Le dernier classement 2026 du magazine Forbes confirme une tendance mondiale spectaculaire : le nombre de milliardaires a atteint un niveau record de 3 428 personnes, soit 400 de plus qu’en 2025, et leur fortune cumulée dépasse désormais 20 100 milliards de dollars. C’est un bond de plus de 4 000 milliards en seulement un an une accélération inédite portée par les secteurs technologiques, des marchés financiers dynamiques et des politiques fiscales favorables à la création de richesse.
Cette effervescence mondiale se matérialise par des success stories planétaires Elon Musk, patron de Tesla et SpaceX, domine largement le classement avec une fortune estimée à 839 milliards de dollars, triplant presque la richesse des deuxièmes et troisièmes plus riches du monde.

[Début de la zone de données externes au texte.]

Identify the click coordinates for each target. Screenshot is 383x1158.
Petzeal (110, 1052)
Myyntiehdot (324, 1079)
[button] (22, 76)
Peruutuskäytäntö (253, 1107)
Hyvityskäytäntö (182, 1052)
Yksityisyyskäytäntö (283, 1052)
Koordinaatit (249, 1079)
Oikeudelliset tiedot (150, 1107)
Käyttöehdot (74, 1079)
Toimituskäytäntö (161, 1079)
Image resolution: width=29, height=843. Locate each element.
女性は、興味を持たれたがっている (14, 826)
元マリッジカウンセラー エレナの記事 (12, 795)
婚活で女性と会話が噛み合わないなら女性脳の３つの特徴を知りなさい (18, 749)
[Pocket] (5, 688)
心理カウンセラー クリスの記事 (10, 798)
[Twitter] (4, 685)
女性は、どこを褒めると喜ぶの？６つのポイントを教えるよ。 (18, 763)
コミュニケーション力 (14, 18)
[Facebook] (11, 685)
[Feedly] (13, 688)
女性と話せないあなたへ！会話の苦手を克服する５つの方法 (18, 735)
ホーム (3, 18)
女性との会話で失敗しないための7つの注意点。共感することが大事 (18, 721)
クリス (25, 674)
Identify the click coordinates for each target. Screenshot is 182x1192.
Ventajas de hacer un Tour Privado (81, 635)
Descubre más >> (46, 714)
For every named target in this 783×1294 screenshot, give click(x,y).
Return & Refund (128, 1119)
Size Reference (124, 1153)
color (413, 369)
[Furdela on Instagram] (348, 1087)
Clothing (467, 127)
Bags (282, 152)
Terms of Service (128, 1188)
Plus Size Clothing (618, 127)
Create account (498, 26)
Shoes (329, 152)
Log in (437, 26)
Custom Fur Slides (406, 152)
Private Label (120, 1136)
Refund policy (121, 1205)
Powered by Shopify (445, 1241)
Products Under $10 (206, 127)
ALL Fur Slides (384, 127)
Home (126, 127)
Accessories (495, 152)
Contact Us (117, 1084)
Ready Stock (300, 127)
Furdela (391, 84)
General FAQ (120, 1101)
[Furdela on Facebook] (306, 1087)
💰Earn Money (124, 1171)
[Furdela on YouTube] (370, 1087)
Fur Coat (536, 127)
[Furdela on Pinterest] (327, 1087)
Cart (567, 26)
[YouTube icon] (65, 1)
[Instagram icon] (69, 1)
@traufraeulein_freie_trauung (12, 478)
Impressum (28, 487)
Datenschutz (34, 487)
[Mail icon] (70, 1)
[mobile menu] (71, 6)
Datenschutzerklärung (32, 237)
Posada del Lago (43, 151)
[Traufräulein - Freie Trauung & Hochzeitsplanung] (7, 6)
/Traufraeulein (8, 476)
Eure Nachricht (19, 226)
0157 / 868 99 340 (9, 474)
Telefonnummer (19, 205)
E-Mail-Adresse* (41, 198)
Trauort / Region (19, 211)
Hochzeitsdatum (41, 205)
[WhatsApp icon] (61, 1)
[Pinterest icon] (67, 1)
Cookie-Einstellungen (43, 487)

Pourtant, côté marocain, le statu quo est de mise. Le Royaume conserve trois milliardaires inscrits sur la liste Forbes 2026, mais leur progression reste timide et contrastée face à l’essor global de cette élite économique.
À 93 ans, Othman Benjelloun demeure la première fortune du Maroc, avec une richesse estimée à 1,7 milliard de dollars. Le président‑directeur général de Bank of Africa est classé 2 386e milliardaire mondial et 18e en Afrique, et il a vu sa fortune augmenter légèrement par rapport à l’an dernier. Sa banque est présente dans plusieurs régions africaines et figure parmi les piliers du secteur financier marocain.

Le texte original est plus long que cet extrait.